Sydney house prices have fallen 11.1%, declining at a 17% annual rate, while Brisbane prices fall at 20% annual rate
So there is good news and bad news. The bad news is that national house prices are falling at a record 14% annual rate based on the last three months of data from CoreLogic, with a total draw-down of 7.4% since the 5 capital city index's May 2022 high watermark. And this is before a veritable tsunami of $500 billion worth of fixed-rate home loans see their interest rates more than double from 2.0% to 2.25% to 5-6% as they switch back to variable-rate next year. Our forecast for a record Aussie house price correction of 15-25%, which we published in October last year, remains unchanged.

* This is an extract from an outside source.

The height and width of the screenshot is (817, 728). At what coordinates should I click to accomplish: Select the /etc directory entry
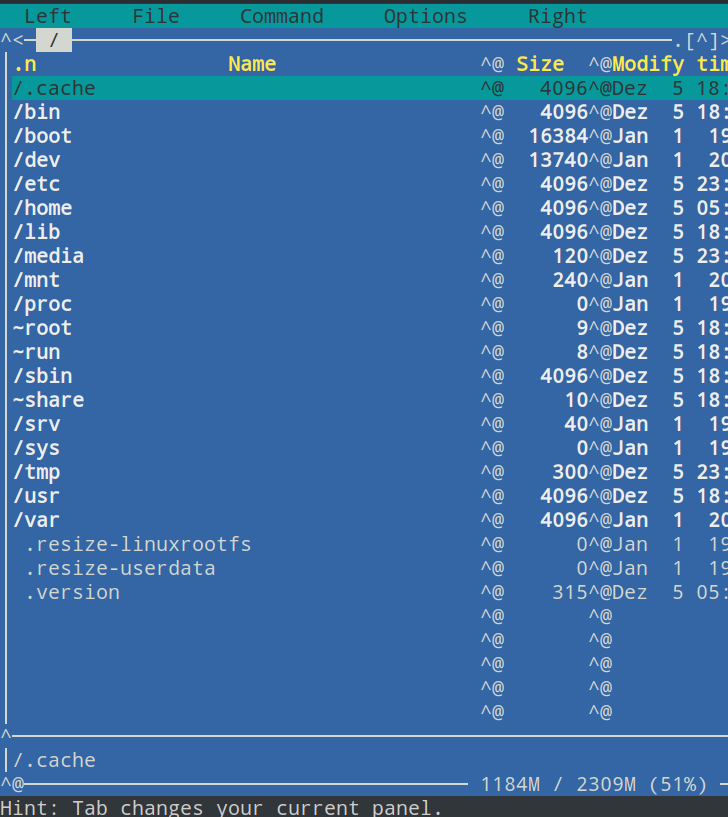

The epicentre of what will likely become the biggest housing crash in modern Aussie history has shifted from Sydney to Brisbane, where prices are currently falling at an incredible 20.3% annual rate (Brisbane values have already shrunk 7.7% peak-to-trough thus far). Sydney dwelling values have fallen furthest, plunging a massive 11.1% since their peak in absolute terms (okay, it is nothing like Bitcoin's savage free-fall from US$69,000 to US$15,600). Sadly for homeowners, Sydney dwelling values continue to decline at a 17% annual rate based on the past three months of price moves.
The good news is that the pace of declines has generally slowed, although this could just reflect seasonality. The Melbourne market is faring a lot better than Sydney and Brisbane, with total losses of only 6.9% to date and a more orderly (albeit still chunky) 10.6% annualised rate of decline over the last three months. Adelaide and Perth are stronger again, experiencing very mild adjustments of just 1.1% and 0.9%, respectively, since their recent peak.
The second chart below highlights the positive news. It shows the change in the pace of three-month annualised house price declines, which have slowed, though they still remain sharply negative (observe how most lines are rising or stabilising).